Trasmessa oralmente di generazione in generazione, non solo tra i membri di una famiglia, ma anche tra vicini di casa, nei diversi quartieri, la sua storia è strettamente legata a quella dell’isola. Prende infatti forma nelle periferie di L’Avana e Matanza, così come nelle zone portuali, crocevia di influenze, e nelle aree rurali, abitate dai discendenti degli schiavi africani. È infatti spesso associata all’Africa, seppure non manchino in essa elementi mutuati dalla cultura spagnola, come passi e gestualità del flamenco, o influssi coreutici e canori arrivati delle Antille.
Per generazioni, la rumba ha rappresentato le classi più ai margini della società cubana, eppure la visione è più complessa: chi la danza, vede in essa un simbolo non solo di speranza, ma di fuga dall’ombra, un riflesso identitario intriso d’orgoglio.

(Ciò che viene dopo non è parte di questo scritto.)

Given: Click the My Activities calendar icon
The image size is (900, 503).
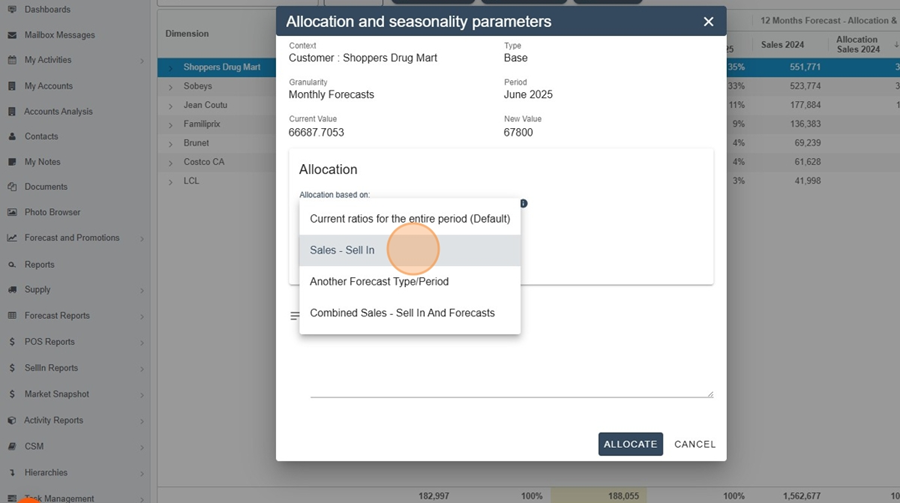Looking at the screenshot, I should click(12, 60).
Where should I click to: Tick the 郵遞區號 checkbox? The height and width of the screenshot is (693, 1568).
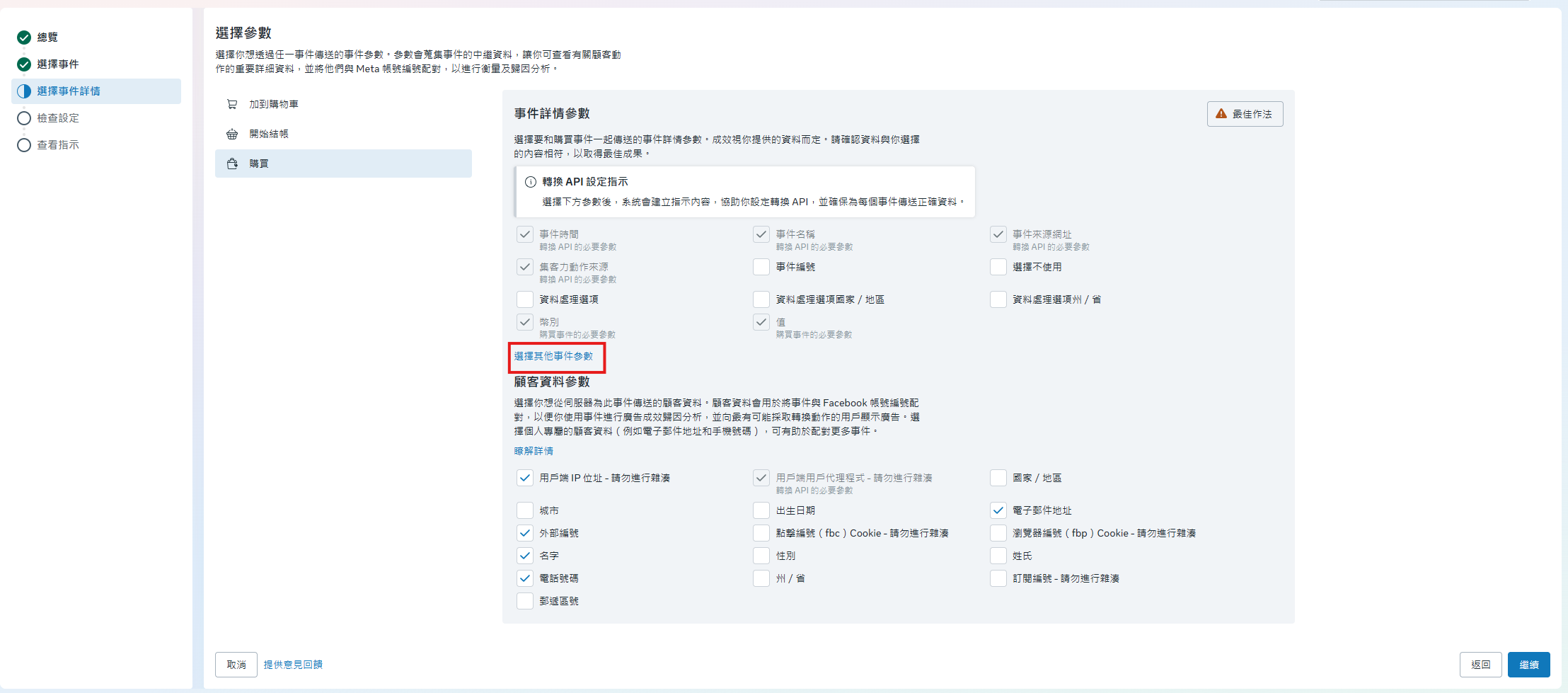525,601
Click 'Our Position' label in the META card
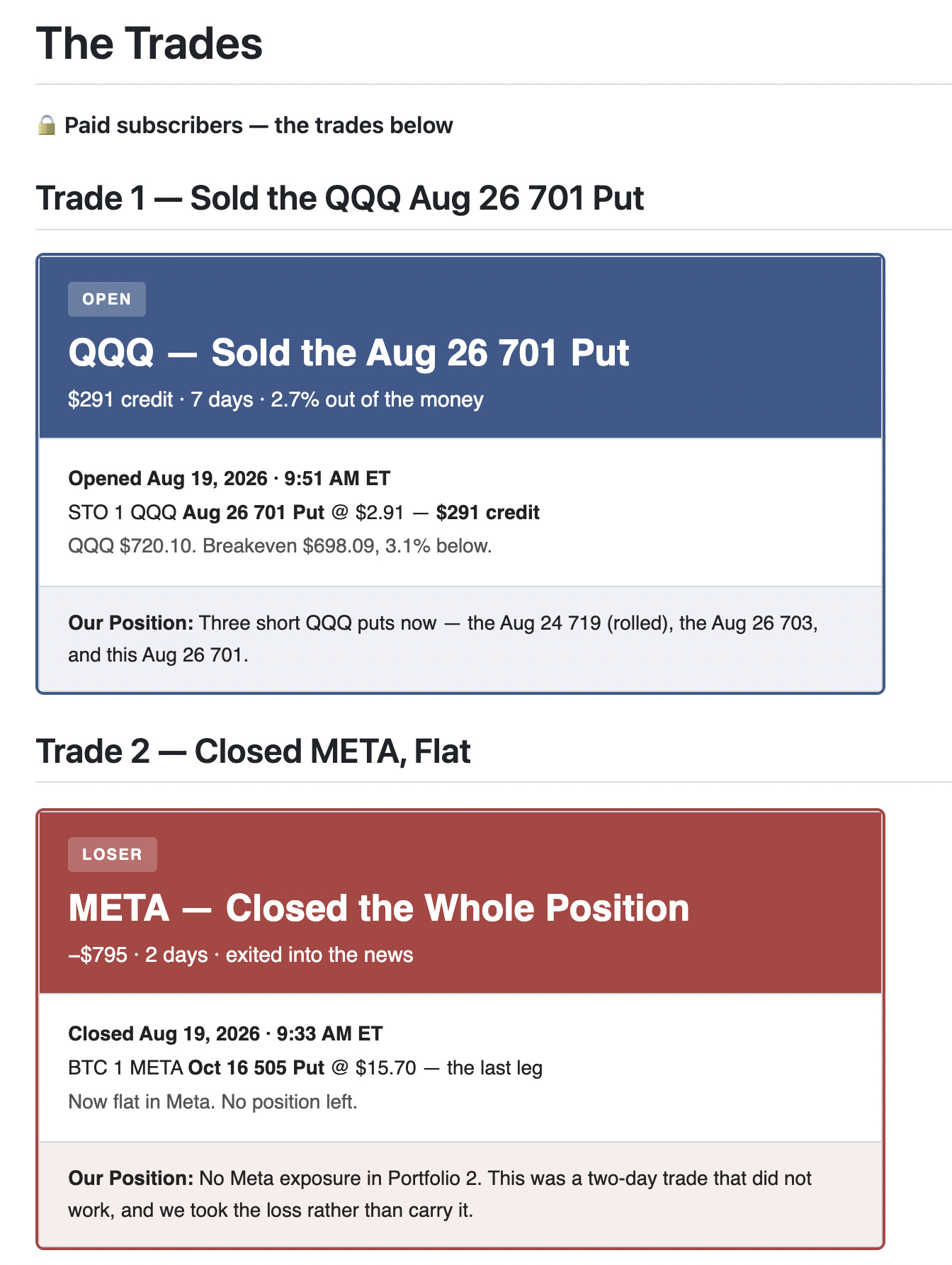 coord(130,1178)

Sono le percussioni a dettare il ritmo e, accanto agli strumenti musicali, non mancano quelli arrivati direttamente dalla casa, specie dalla cucina, o dai luoghi di lavoro. Inoltre, accanto ai passi di danza, anche la gestualità assume un ruolo fondamentale, così come la comunicazione tramite sguardi e atteggiamenti corporei.
Così, tramite danza e musica, i confini tracciati da condizione economica, razza e genere non contano più: individui e comunità sono uniti e più vivi che mai.